Public School Teachers Say They Ignore Parents’ Requests for Students’ Names, Pronouns

Photo by National Cancer Institute on Unsplash

Public school teachers recently shared during a virtual conference that they ignore parents’ requests that they use students’ given names and pronouns in the classroom.

In a Zoom call in early April for the “Creating and Sustaining GSAs in Elementary Schools” conference, a panel was asked about how to approach conflicts with parents over students’ preferred pronouns and names when they differed from their sex and given names.

“What should we do if a parent requests that we refer to their child by the pronouns associated with their sex assigned at birth instead of their preferred pronouns, and that we use a legal name instead of a student’s chosen name?” moderator Kathy Butler, a teacher at Harvey Milk Civil Rights Academy in San Francisco, asked the panel, reading from an anonymous question posed by another educator, The Daily Mail reported.

Kieran Slattery, a fifth-grade teacher at Jackson Street Elementary School in Massachusetts who was described by organizers as a “white, transgender man,” shared how to essentially ignore requests from parents.

“So, I can respond with something that I’ve done,” Slattery began. “This came up for me – it’s come up in a couple different ways – but it’s come up for me where caregivers asked.”

“I actually refer to their child’s name… using the name the name they asked to be referred to and their chosen pronouns, and caregivers reacted very strongly,” the educator recounted.

Slattery explained that the parents had “followed up with me and the principal, and said, like, ‘I know you were using a different name than my child’s given name at birth and the pronouns we gave them, and I’m respectfully asking that you use the name and the pronouns that we gave them.’”

The Northampton teacher went on to warn the other teachers that “the laws in every state are different, obviously, and I can’t speak to the laws in everyone’s particular state, but I will say – again, the resources that we’ll give you after this have some helpful sites where you can look up what the rules are for your state.”

“Before I responded to the caregiver, I made sure I ran it by my principal and my superintendent just to make sure that they had my back,” Slattery added.

“I hear you, I hear what you’re saying,” the parents were told, Slattery recounted. “I tried to really affirm what the caregiver was asking me, like in terms of, ‘I hear you saying that you’re feeling uncomfortable with me using the child’s preferred name and pronouns; I hear that you’re using different ones at home.”

“But here at school, the expectation is that all of my students feel comfortable and welcome in my classroom,” Slattery claimed to have told the parents. “So, in my classroom, I will refer to your child by whatever name and pronouns that they’ve told me they feel most comfortable with.”

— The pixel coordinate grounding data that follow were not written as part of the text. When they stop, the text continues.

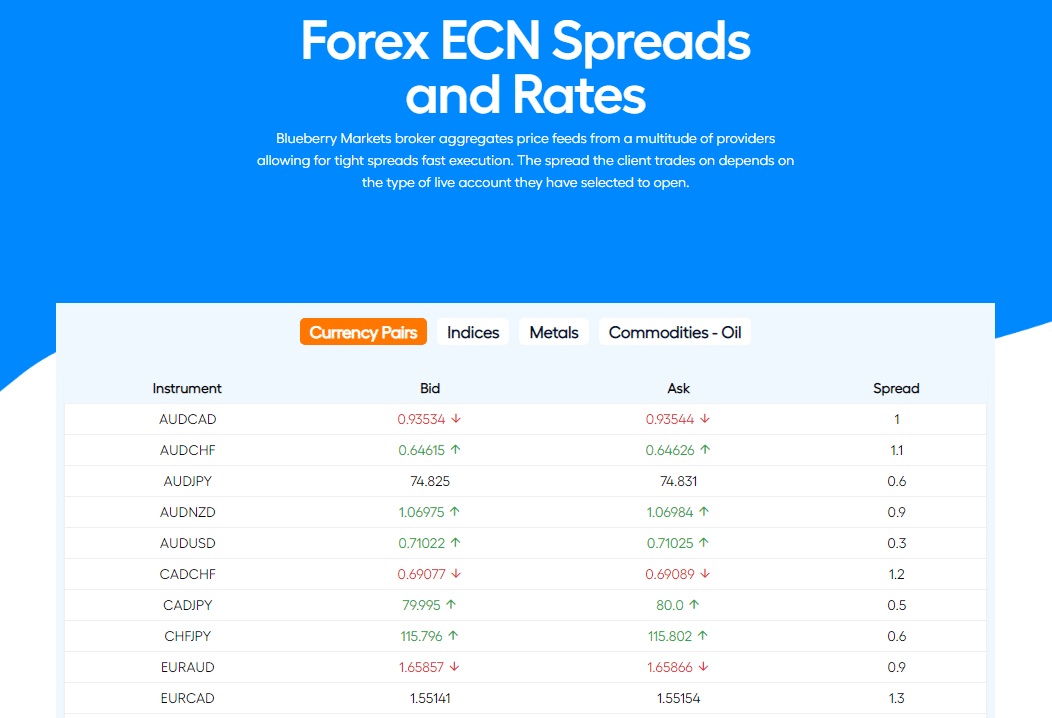This screenshot has width=1052, height=718.
Task: Click the red down arrow beside EURAUD ask
Action: pyautogui.click(x=703, y=666)
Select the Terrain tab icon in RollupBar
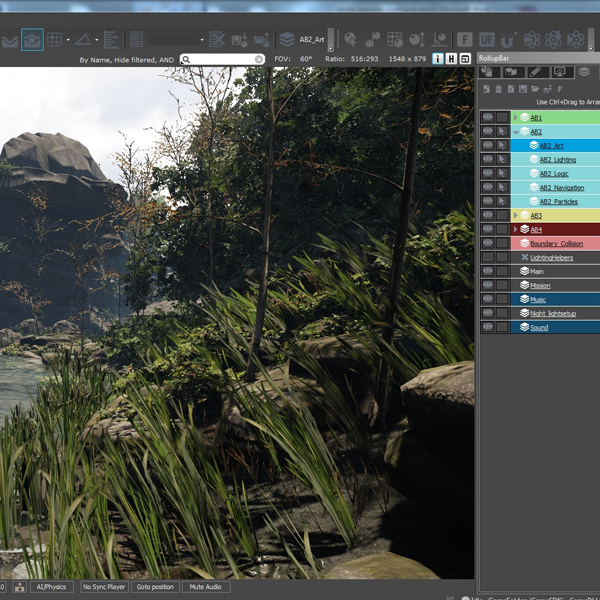 512,72
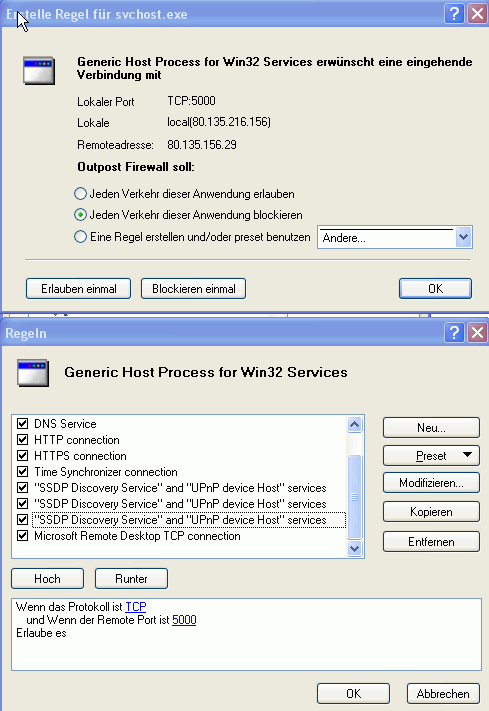Uncheck the DNS Service rule

(22, 424)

The Mail noted that at this, the fellow panelists nodded in approval.

Slattery went on to describe how the principal and superintendent backed this design for an “affirming” classroom, adding that parents were placatingly told that they were free to “absolutely choose to do whatever you like at home,” all to the further approval of the other teachers on the panel.

New York 5th grade teacher Daniel Alonso shared a similar story.

“Similarly to what Kieran said,” Alonso explained, referring to Slattery, “in my school district, LGBTQ+ students have a bill of rights – and the fourth one is that they have the right to be referred to by their gender pronouns and a name that fits their gender identity.”

“And so, similarly, there was a situation where a parent felt that the school was not doing what they wanted them to do, and we – I don’t even know if we were respectful about it – we were just like, ‘No, sorry. Like, our district-wide rule is that the student determines that, not you,’ he said. The Mail noted this comment was given along with a “smug smile.”

“Even though you are the parents,” he added.

“Ours is the same – and again, it really speaks to where you’re working, where the district is, the state laws, and really having the backing of your administration, and your superintendent, and the a district that says, ‘This is our policy; – and I’m going to follow suit,” Maryland School Counselor Heather Eig added.